Внешние характеристики Внутренние характеристики
Особая деятельность (не обыденность), отсутствие материальной пользы Самоценность игры, чувство исключительности ее участников
Условность действия  
Выделенность: особое место и время, инобытие через переодевание, упорядоченность особыми правилами Безусловная подчиненность правилам, совершенство порядка, серьезность отношения, доходящая до сакральности
Является представлением Является представлением
Повторяемость Повторяемость
  Свобода, захватывающий характер, напряжение, испытание, радость
Противоборство Противоборство

 

 

Как мы видим, только три фактора присутствуют в обеих колонках - то, что игра является представлением (в игре игроки хотят что-то продемонстрировать и делают это), то, что она связана с противоборством (которое и осуществляется внешне, и воспринимается внутренне), и то, что она имеет повторяемость (которая также имеет и внешний, и внутренний характер). Очевидно, что все эти характеристики, действительно присущие игре, не могут рассматриваться как ее сущность - повторяемостью обладает практически любая форма деятельности, противоборство является общей формой взаимодействия, а "сценичность", т.е. то, что в игре что-то представляется, также не является присущим именно игре - это скорее неизбежная принадлежность любой деятельности, имеющей условный, не предметный характер.
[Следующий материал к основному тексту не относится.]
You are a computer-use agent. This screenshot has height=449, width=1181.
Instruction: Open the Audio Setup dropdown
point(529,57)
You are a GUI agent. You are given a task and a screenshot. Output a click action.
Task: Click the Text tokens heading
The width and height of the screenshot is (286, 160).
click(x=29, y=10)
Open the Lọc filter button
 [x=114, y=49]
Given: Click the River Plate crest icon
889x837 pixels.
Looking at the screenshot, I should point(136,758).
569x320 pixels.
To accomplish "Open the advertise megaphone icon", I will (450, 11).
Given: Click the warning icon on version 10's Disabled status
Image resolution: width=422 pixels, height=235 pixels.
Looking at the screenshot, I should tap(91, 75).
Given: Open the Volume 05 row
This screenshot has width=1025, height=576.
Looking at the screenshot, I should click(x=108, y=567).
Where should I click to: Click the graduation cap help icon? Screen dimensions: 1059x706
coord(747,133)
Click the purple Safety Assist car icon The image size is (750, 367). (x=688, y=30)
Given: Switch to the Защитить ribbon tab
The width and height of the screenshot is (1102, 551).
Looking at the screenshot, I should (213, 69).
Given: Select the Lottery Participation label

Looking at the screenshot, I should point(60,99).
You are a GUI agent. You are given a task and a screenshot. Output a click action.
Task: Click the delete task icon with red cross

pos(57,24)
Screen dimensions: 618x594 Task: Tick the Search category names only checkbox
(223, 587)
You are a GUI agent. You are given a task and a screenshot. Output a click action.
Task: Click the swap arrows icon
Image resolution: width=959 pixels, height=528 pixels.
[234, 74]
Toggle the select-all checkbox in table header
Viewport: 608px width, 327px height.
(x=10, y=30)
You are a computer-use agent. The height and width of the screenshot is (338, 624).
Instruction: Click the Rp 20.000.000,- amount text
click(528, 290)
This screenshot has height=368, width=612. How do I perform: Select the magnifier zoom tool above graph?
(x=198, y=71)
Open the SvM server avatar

Проанализируем таблицу более тщательно и постараемся зафиксировать причинно-следственные связи. В первой строке указаны две стороны: особость игры как деятельности и парадокс ее существования вне видимой полезности. Другая сторона - наличие самоценности игры и чувства исключительности, причастности к некоему таинству, по большому счету, объясняет факты из первого столбца. Таким образом, мы видим, что причина внешне проявляемой исключительности является внутренней.

Третья строка демонстрирует нам такого же рода связь: ничем как бы рационально не объясняемая выделенность места, времени, внешности (переодевание), поведения (особые правила) становится естественной, если принять во внимание серьезность, доходящую иногда до сакральности, отношения к игре.

Условность действия не имеет связи с внутренними факторами. По большому счету, она является следствием выделенности самого действия - ведь если оно будет натуральным, то выделения не произойдет! Это - причинно-следственная связь между внешними характеристиками.

стр. 54

Переживания, связанные с игрой, не имеют связи с внешними факторами. Они, с одной стороны, определяют самоценность игры, а с другой - являются следствием того, что игра имеет характер противоборства. Это - причинно-следственная связь внутреннего характера.

Повторяемость как свойство игры, хотя и проявляется вовне, но, как отмечает и сам Й. Хейзинга, является скорее внутренней потребностью, чем внешней.

И только две причинные связи идут "извне - вовнутрь". Это противоборство, которое задается внешними условиями, и драматический характер игры: она представляет собой некое представление. Впрочем, последнее тоже определяется некоей связкой внешнего характера: выделенный характер игры и условность действия автоматически делают из игры представление, и это ее свойство определяет и отношение к игре как к представлению.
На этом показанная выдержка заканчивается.